### What you need to do
Set down all the lines below, each one exactly as shown.

### Input
▬▬▬▬▬▬

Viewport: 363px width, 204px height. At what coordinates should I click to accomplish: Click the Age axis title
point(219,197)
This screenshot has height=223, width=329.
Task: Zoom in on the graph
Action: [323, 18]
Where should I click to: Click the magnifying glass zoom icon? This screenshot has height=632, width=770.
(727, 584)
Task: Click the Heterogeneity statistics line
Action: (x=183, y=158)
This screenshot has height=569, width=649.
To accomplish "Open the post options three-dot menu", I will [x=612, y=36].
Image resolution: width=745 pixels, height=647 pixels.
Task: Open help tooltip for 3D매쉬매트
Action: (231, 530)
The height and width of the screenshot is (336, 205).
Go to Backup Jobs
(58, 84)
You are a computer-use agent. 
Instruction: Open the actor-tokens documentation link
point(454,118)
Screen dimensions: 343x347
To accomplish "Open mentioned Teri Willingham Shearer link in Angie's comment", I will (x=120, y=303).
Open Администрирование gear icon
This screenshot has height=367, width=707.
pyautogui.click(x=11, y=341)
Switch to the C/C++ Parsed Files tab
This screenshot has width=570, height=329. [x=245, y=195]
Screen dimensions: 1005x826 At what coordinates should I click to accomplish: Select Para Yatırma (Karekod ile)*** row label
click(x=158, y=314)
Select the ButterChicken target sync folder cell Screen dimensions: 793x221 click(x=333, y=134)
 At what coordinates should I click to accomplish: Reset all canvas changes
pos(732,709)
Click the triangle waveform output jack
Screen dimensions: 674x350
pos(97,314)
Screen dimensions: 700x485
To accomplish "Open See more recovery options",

▬▬▬▬▬▬

### Solution to this exercise
Viewport: 363px width, 204px height. At what coordinates should I click to accomplish: Click the Age axis title
point(219,197)
This screenshot has height=223, width=329.
Task: Zoom in on the graph
Action: [323, 18]
Where should I click to: Click the magnifying glass zoom icon? This screenshot has height=632, width=770.
(727, 584)
Task: Click the Heterogeneity statistics line
Action: (x=183, y=158)
This screenshot has height=569, width=649.
To accomplish "Open the post options three-dot menu", I will [x=612, y=36].
Image resolution: width=745 pixels, height=647 pixels.
Task: Open help tooltip for 3D매쉬매트
Action: (231, 530)
The height and width of the screenshot is (336, 205).
Go to Backup Jobs
(58, 84)
You are a computer-use agent. 
Instruction: Open the actor-tokens documentation link
point(454,118)
Screen dimensions: 343x347
To accomplish "Open mentioned Teri Willingham Shearer link in Angie's comment", I will (x=120, y=303).
Open Администрирование gear icon
This screenshot has height=367, width=707.
pyautogui.click(x=11, y=341)
Switch to the C/C++ Parsed Files tab
This screenshot has width=570, height=329. [x=245, y=195]
Screen dimensions: 1005x826 At what coordinates should I click to accomplish: Select Para Yatırma (Karekod ile)*** row label
click(x=158, y=314)
Select the ButterChicken target sync folder cell Screen dimensions: 793x221 click(x=333, y=134)
 At what coordinates should I click to accomplish: Reset all canvas changes
pos(732,709)
Click the triangle waveform output jack
Screen dimensions: 674x350
pos(97,314)
Screen dimensions: 700x485
To accomplish "Open See more recovery options",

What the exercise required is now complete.